What is the difference between feeling sorry for your sin and true repentance? It seems this is a point of confusion for many, so lets spend a little time looking to Scripture to help us understand what Biblical repentance really looks like.
Biblical Repentance and the First Two Kings of Israel
Sin is sin and we are all sinners. Even sincere followers of Christ are going to sin. But there are going to be obvious distinctions between the response of a heart surrendered to God and one that is only giving Him lip service. The first two kings of Israel, King Saul and King David, can really help us see and understand these differences.
King Saul demonstrates what Biblical repentance does NOT look like
Saul was the very first king of Israel. God chose him and gave him the opportunity to establish a dynasty among His people, but Saul was not faithful to the Lord. It really didn’t take him long at all to start doing things his own way, as we see in 1 Samuel 13.

--

Problems to solve:
• 1. Which two kings does the repentance passage use to show the difference between true repentance and mere lip service?
• 2. Summarize the repentance passage in two sentences.
The lines that come next have no role in this exercise.

(Collection entries)
--

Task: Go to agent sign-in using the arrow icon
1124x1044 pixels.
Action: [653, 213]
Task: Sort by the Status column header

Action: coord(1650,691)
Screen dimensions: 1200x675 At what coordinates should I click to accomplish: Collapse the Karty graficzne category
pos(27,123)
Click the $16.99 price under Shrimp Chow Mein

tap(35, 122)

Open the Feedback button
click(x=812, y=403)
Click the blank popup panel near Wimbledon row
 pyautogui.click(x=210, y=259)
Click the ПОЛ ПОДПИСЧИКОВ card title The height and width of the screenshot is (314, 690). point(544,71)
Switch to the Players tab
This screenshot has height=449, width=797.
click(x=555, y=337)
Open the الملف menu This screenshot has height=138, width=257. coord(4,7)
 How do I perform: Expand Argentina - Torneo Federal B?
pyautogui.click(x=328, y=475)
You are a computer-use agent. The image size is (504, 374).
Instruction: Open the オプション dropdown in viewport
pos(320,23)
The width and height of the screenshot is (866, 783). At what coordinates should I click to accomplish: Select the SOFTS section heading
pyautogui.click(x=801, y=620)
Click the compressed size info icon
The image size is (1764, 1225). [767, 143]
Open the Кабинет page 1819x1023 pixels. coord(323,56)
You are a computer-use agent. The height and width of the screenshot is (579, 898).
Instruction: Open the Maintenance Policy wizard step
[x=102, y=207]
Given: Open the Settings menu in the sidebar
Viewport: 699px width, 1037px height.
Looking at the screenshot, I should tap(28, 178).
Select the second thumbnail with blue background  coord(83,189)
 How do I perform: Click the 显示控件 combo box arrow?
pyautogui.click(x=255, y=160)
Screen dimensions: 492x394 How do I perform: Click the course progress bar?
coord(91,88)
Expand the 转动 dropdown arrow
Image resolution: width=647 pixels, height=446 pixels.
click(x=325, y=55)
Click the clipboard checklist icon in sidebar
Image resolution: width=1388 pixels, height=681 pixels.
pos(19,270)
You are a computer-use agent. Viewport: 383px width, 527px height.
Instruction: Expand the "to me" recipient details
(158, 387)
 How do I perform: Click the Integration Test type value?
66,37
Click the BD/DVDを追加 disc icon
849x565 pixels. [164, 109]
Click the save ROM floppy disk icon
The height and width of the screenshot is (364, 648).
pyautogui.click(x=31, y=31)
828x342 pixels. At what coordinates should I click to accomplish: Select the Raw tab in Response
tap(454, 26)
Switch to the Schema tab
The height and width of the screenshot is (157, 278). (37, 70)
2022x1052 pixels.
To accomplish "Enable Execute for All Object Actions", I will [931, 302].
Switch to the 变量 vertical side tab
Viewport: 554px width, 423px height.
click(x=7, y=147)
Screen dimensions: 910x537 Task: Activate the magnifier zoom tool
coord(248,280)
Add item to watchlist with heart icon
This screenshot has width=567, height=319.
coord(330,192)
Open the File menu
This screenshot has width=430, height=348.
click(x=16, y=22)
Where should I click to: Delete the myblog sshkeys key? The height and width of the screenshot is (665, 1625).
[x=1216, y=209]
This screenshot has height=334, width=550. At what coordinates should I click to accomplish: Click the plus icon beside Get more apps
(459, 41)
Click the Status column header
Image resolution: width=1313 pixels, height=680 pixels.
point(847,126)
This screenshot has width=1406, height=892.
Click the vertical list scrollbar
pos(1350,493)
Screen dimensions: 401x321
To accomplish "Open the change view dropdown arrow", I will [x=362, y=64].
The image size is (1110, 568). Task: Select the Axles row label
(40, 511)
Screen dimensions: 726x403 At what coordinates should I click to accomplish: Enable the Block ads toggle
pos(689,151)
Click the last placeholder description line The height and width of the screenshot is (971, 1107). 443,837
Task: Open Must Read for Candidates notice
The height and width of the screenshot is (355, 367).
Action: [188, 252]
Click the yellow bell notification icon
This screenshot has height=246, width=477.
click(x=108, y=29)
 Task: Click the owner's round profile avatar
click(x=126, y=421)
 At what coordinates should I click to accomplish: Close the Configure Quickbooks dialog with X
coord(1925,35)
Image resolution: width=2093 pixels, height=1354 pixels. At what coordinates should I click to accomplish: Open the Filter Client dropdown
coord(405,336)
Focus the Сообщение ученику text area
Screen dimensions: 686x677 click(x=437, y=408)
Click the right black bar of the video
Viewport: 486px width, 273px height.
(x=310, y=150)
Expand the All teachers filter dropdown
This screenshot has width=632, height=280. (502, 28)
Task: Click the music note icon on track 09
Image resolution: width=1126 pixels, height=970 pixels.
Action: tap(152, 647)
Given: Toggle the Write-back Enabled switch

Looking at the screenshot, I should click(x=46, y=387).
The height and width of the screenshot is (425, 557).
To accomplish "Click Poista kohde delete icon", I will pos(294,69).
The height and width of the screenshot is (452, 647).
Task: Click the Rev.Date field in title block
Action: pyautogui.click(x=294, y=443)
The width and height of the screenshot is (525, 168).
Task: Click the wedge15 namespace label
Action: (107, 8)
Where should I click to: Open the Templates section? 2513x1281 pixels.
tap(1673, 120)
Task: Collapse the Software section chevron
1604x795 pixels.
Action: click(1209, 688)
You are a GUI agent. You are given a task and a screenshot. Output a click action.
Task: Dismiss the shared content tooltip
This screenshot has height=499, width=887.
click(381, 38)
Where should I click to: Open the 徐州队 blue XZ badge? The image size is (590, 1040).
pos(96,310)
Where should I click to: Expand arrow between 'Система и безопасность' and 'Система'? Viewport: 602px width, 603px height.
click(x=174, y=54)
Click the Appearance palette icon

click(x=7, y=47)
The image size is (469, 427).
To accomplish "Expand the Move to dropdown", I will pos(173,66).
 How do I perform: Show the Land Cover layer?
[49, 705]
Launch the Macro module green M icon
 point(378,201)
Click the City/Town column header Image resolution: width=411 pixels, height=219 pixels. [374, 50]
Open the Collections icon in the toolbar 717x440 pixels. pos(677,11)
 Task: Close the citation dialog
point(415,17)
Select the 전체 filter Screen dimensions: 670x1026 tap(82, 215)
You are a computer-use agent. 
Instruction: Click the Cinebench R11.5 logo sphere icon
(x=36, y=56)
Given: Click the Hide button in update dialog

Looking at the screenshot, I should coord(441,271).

--

Answers to the exercise:
• 1. King Saul and King David, the first two kings of Israel.

• 2. The passage asks how feeling sorry for sin differs from true repentance and turns to Scripture to show what Biblical repentance looks like. It holds that everyone sins but that a heart surrendered to God responds differently from one giving Him only lip service, and it presents King Saul, who was unfaithful and soon began doing things his own way, as an example of what repentance does not look like.